Controlling Growth (Trees only)

Decision trees are often regularized by limiting the branch creation process. Typically, a decision tree becomes overfit if its branches become too specific to particular examples in the training set. Below are some ways to prevent this in decision trees:

  1. Enforcing a maximum tree depth in the overall decision tree.
  2. Enforcing a maximum number of leaves in the overall decision tree
  3. Enforcing a minimum number of data points per leaf

Weight Decay (L1/L2 Regularization)

Both neural networks and decision trees support a regularization method known as “weight decay”– simply put, weight decay limits how large the weight values can be within a particular ML model. In general, the values of a model’s weights are how the model formulates its decisions about its inputs. By enforcing weight “sparsity” within the model during training, the model is limited in how sensitive it can be to particular features for a given sample. This limitation encourages it to focus on only the most important features across all samples, therefore preventing overfitting.

Typically, weight decay is controlled by some lambda coefficient, which describes how strongly you want to enforce the sparsity constraint in your architecture. Higher values indicate stronger regularization. To adjust this value in Predibase, search for Regularization Lambda in the Parameters tab of the Model Builder. Some good values to try for this parameter are 0.0001, 0.001, 0.01, and 0.1.

Dropout

Both neural networks and some types of decision trees (e.g. DART) support another regularization method known as “dropout”. Dropout is a mechanism enabled during the training process that will temporarily “drop” components of the model architecture at random during training. For neural networks, the components are typically individual neurons. For DART models, the components are typically individual trees.

By dropping these components, the overall model is operating at only a fraction of its total capacity at any given moment. This limitation forces the model to reduce its reliance on any one component and build redundancy into its architecture. This in turn limits its capacity for memorizing too many fine details about samples in the training set, thus preventing overfitting.

Typically, dropout is controlled by the probability of dropping components. Higher values mean that components are dropped more frequently during training, and thus cause stronger regularization. To adjust this value in Predibase, search for Dropout or FC Dropout in the Parameters tab of the Model Builder. Some good values to try for this parameter are 0.1, 0.2, and 0.5.

Other forms of implicit regularization (i.e. normalization)

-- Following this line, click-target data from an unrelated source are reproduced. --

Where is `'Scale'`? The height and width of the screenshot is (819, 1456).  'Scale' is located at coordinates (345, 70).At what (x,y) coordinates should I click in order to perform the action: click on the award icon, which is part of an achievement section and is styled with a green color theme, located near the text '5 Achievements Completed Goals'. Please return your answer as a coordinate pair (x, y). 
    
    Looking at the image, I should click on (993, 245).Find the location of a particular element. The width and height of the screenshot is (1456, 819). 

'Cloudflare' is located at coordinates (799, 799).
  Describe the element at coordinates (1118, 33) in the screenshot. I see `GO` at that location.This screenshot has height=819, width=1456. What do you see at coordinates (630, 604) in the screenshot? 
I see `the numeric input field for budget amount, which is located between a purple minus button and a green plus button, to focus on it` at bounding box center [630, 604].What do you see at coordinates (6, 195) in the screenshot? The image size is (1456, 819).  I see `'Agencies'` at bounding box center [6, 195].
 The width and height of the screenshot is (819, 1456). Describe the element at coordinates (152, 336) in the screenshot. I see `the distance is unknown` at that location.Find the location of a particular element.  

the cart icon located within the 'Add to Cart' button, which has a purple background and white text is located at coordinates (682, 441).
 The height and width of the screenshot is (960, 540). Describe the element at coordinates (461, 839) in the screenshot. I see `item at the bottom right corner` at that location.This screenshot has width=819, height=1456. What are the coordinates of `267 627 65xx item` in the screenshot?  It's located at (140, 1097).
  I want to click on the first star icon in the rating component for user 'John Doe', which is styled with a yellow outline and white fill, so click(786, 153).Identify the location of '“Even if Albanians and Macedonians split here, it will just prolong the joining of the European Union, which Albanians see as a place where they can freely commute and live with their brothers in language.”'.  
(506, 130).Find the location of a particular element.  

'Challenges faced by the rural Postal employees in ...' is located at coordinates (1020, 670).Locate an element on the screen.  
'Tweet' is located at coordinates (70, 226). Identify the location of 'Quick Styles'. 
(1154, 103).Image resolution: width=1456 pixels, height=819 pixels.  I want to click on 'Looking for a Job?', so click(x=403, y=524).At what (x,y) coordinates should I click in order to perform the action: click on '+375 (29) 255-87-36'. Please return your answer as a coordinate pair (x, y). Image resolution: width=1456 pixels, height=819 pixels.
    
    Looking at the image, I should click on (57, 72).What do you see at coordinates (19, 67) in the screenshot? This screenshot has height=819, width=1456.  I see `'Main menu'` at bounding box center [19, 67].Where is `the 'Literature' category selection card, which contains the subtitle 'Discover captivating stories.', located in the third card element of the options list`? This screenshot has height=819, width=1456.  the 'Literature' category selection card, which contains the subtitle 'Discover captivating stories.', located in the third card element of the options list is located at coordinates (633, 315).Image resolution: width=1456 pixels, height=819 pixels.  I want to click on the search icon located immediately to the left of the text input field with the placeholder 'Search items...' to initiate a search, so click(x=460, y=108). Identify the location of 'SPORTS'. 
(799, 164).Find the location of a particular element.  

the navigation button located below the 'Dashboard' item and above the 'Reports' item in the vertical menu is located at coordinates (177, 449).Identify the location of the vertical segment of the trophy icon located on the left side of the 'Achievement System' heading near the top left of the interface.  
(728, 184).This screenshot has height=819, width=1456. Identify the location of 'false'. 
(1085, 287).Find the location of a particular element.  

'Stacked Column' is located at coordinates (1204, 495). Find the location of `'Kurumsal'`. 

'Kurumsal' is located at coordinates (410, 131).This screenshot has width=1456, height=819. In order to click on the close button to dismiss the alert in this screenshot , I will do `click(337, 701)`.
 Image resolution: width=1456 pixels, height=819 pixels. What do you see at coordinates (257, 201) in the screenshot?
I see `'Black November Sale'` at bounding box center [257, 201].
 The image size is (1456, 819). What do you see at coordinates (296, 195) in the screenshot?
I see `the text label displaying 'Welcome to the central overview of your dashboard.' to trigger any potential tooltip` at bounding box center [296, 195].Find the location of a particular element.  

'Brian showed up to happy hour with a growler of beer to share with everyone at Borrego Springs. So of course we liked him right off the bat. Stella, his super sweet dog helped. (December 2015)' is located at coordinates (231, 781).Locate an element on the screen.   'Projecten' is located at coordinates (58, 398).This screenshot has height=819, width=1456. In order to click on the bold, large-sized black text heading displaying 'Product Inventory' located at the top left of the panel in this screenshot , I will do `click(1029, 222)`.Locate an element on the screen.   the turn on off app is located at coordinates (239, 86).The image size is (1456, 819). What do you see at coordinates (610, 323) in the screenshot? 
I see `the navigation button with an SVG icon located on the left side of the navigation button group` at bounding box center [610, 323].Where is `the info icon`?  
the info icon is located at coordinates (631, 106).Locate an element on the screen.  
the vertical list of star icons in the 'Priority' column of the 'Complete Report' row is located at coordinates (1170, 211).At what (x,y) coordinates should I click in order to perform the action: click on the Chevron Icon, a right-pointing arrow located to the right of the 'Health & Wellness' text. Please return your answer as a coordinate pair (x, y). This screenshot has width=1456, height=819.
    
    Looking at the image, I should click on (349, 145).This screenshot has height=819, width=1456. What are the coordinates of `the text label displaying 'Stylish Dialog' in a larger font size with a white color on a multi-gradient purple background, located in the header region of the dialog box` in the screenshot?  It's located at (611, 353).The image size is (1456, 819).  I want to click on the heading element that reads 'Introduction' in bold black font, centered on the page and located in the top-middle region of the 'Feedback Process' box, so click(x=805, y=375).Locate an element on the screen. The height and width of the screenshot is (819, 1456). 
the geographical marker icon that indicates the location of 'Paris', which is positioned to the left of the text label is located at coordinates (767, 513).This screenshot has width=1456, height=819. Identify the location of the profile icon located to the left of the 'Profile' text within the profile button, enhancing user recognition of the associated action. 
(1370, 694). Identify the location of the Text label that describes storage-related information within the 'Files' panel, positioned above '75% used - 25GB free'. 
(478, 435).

Neural networks have mechanisms that prevent overfitting without having being designed for it. An example is normalization (batch, layer, cosine, and other kinds) normalize the values of activations. This in turn makes it so that the absolute value for the parameters at the following layers does not have to be very large or very small to account for very large values in the activations. Implicitly, this regularizes the weights and makes gradients less prone to explode or vanish through the layers. To adjust this value in Predibase, search for Norm in the Parameters tab of the Model Builder, and try setting it to either batch or layer.

Overfitting as a part of the modeling process

While overfitting is an indicator that your model is not as performant as it could ultimately be, it is often good signal during the modeling process that you are on the right track.

One practice commonly seen in the machine learning development lifecycle is actually striving for overfitting as a modeling milestone. Once you have a model that is capable of getting strong performance on the training set, you likely have a model with sufficient expressive capacity to learn the broader strokes required to attain good generalization performance on its validation set and beyond. Careful application of the regularization techniques listed above will typically yield stronger performance in such cases, and bring you closer to your model quality acceptance criteria.